That’s why the smart agencies use spaniels…
Spaniels are adorable and know stuff.
But spaniels aren’t labs.
Nah, the really smart agencies confirm every Lab Test by means of a Cat Scan.
Winner.
But just the prospect of having to face the Spaniel Inquisition could deter some offenders.
Nah. No one expects the spaniel inquisition.
Since the Supremes have let it be known that proof of training or certification is enough to vouch for the reliability of drug-sniffing dogs in Florida v. Harris, real-world results notwithstanding, this seems like a logical next step. Just certify the cops themselves as magical drug-detection machines, and skip the dog entirely.
So you’re a cat guy.
Did you forget the magical powers endowed by the black robes, which allow thwearers to wave their magic gavels, and make things all better?
Gavels are magic. That’s our system.
Hey:
That certificate and letter certainly look a lot better hanging on most walls that any law school degree, and the results are instantaneous – you go to jail because of my Georgia authorita. Obviously judges are impressed.
Do I sense a spatter of jealousy and/or envy?
The law degree, sure, but the Bestest Lawyer EVER!!! certificate, which only costs $449.95, is breathtaking.
Alright:
I searched the internet high and low and couldn’t find any “Bestest Lawyer EVER!!! Certificate” that would come close to the one for the drug sniffing cop (and only $499.95). Was it drawn by your younger relatives in crayon, and if so, why did it say “Lawyer” instead of Grandpa, Uncle or whatever?
I could have saved you some time. They are very circumspect in who gets to see/buy these very impressive certificates. You are unworthy.
Sigh!
You sound just like my wife.
Sorry to hear that your wife has a gray beard, not that there’s anything wrong with that.
But he had a certificate…
DRE experts are a joke, would any sane person believe a cop can tell what kind of drugs a $u$pect is on by comparing their pupil dilation to an eye chart?
Police also use a ‘magic’ flashlight which they point at a $u$pect’s eyes and based on their iris’s response to a light being shined in their face, can determine what type of drugs a person is on.

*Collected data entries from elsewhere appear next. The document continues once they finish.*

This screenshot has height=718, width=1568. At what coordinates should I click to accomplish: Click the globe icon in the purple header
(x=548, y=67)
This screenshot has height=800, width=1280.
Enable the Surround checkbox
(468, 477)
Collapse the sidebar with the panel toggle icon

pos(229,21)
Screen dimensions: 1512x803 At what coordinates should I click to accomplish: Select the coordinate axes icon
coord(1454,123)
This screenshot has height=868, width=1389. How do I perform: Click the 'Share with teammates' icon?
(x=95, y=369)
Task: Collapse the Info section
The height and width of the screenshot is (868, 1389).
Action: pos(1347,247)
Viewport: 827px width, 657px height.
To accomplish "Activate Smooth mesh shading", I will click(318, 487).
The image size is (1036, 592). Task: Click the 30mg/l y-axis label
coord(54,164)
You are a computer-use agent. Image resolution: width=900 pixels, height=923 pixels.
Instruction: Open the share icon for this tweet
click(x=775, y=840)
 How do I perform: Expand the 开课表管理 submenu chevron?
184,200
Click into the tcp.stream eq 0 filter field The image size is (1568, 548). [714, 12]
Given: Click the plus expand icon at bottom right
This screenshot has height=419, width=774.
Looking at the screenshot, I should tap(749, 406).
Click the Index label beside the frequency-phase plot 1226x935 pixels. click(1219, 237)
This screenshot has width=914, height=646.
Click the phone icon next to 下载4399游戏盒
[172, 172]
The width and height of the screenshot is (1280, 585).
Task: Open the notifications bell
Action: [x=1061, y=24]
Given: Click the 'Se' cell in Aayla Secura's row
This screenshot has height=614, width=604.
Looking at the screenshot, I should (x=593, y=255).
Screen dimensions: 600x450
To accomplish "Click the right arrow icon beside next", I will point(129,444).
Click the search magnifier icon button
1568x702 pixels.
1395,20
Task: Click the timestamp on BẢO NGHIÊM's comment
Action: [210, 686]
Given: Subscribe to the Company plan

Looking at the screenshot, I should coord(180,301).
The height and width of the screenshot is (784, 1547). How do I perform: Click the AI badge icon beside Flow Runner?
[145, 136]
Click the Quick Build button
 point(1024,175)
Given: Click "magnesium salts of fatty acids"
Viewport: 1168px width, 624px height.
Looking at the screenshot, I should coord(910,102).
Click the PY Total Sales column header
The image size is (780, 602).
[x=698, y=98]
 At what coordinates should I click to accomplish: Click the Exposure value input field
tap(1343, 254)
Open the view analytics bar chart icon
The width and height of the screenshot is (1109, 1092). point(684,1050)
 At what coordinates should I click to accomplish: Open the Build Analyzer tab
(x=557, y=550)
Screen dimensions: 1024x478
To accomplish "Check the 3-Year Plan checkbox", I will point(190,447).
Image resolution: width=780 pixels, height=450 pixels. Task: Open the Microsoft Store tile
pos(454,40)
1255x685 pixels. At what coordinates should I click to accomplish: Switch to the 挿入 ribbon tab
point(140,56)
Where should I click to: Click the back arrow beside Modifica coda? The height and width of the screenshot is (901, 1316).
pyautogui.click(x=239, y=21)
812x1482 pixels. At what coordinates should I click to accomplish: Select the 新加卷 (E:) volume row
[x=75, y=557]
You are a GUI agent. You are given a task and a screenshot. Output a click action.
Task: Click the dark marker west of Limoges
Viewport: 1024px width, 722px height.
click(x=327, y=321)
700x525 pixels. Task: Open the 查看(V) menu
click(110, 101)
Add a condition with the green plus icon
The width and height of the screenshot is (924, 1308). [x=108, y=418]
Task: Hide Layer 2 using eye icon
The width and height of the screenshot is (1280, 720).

To find out more about DRE’s go to The International Association of Chiefs of Police website and type in ‘The international drug evaluation & classification program.’
[Ed, Note: Link added.]
It’s nice how the certificate is so full of itself that it mentions the 160 hours twice. If you complete the advanced course, are you Dr. DRE?
Okay, I’m going to have to find a way to work that one into my next cross of a DRE dude.
The Department of Redundancy Department at it again.
Do you think that the 160 hours include practicing on real people who may or may not be on drugs? What happens if they want to demonstrate, say, psilocybin intoxication, but can’t find anyone who has taken it? Do they then find a volunteer? Garnish some inmate’s salad with the drug?
The comments had been so good until now.
I’m such a buzz kill.
So, Dr. DRE, tell us exactly how you acquired your knowledge of psilocybin…
For the sake of humanity, you’re not allowed to cross.
Well, duh. I’m much better on direct.
Dr. DRE, over there — yeah the one with the smirk — says that he knows from personal experience that the sort of panic attack you were having is only caused by magic mushrooms. You’re actually lucky to be alive; he’s already had to kill five others having similar panic attacks.
People tend to make a lot of furtive gestures while having a panic attack. You can never be too sure. Or safe.
Maybe she had a green tongue.
Do you suppose the opening DRE lecture kicks off with “This one time, at band camp …”
Nahh. I bet it’s “So no shit, there I was…”
That line is usually followed shortly by “Here, hold my beer and watch this!”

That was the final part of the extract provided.